2. From your vantage point, what are some of the most promising emerging opportunities that CE leaders should be seriously looking at?

Partnerships: Establishing units that can serve and also act as liaisons between the institution, faculty and outside agencies such as industries and corporations. That’s an emerging opportunity that’s hitting continuing education—making sure that we are not only serving adults, which has sort of been the traditional role of continuing ed, but all learners including youth all the way through retirement, lifelong learners and those participating in professional development. It’s our role to serve as a support liaison to make sure that happens

3. What are some of the changes that led to the emergence of those partnership opportunities?

We have found the need to operate in different manners; the traditional delivery system to meet students’ needs is much different than it was even 5 to 10 years ago. It’s challenging to know what those needs are.

There’s so much competition for the traditional type of degree programs. It’s time that we have interdisciplinary opportunities for students—areas which have most definitely been tapped into most recently by continuing education—and make sure that we know what the workforce needs are for our students. The only way we can know that is by working with those that are employing those students: The industries, the corporations and professional organizations as well. [We need to] bring to the table the faculty who are subject matter experts and make sure that we have high quality content that is being delivered to those students. Bringing that together in a holistic manner and having everyone at the table for that student is key.

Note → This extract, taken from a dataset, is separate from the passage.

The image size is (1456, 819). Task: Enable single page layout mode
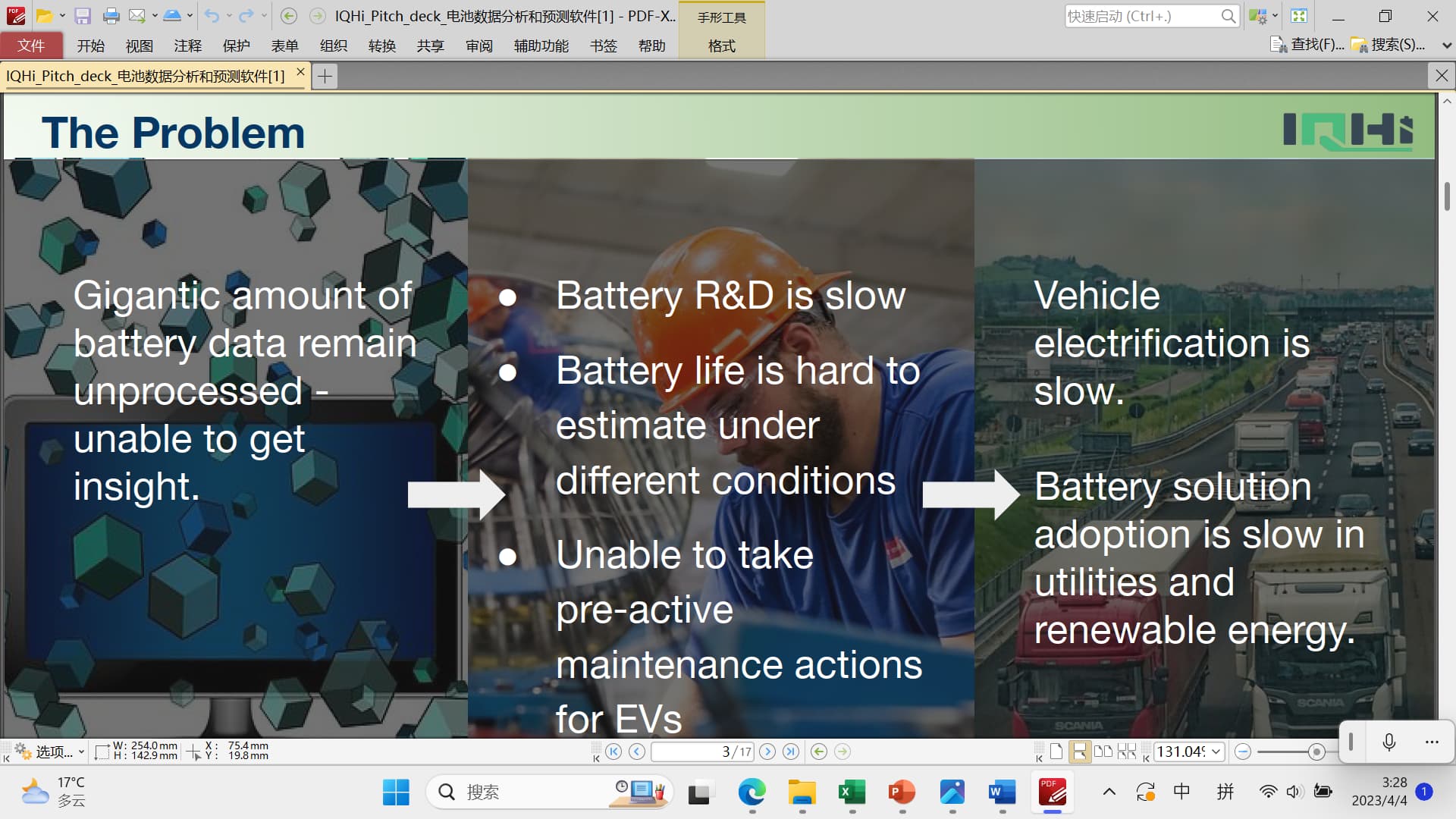coord(1056,752)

In the past, there was a different approach to continuing ed students but now the doors have been opened, partly because of technology and partly because the competition is much different than it used to be. It’s our role as higher education leaders to make sure that we are educating the students and the faculty members on the current workforce. Ultimately that will enable the student to become a global competitor in the workforce as well within their career.

4. What are a few of the biggest roadblocks that stand in the way of being able to quickly recognize, react to and exploit new market opportunities?

Number one is the declining fiscal budgets. We are finding the need to create new revenue streams; that’s true for public as well as private institutions. In addition, it is very challenging to ensure that we are staying on top of what our students’ needs are for today. For example, we can look through the Bureau of Labor Statistics to determine what are the positions that are [becoming available] and what are the trends. The way technology is changing means that there are new careers coming out all the time and new trends coming out all the time, and if we are not on top of that, we’re not serving students and we ultimately are going to have a poor quality programming and outreach to our students.

5. Is there anything you’d like to add about the value of partnerships to today’s universities and how they can really help universities position themselves to remain viable and relevant to their local communities in the future?

We have to become the friendly exploratory area to our community and partners. They need to know that they can approach the institutions to fill their needs in a very student-friendly, partnership-friendly manner. We also have to create the exploratory environment for faculty members to also be able to work outside of the traditional mode of delivery whenever they believe that it is due. If a faculty member would want to explore a relationship with an alumni association or with a community partner, we can provide them the ground to explore that opportunity through continuing ed.

Educating our institution as well as the partners that this is something we can make happen is extremely important. I’m very sure that most partners or potential partners are not aware of the opportunity and even what the purpose is of continuing ed.

This interview has been edited for length.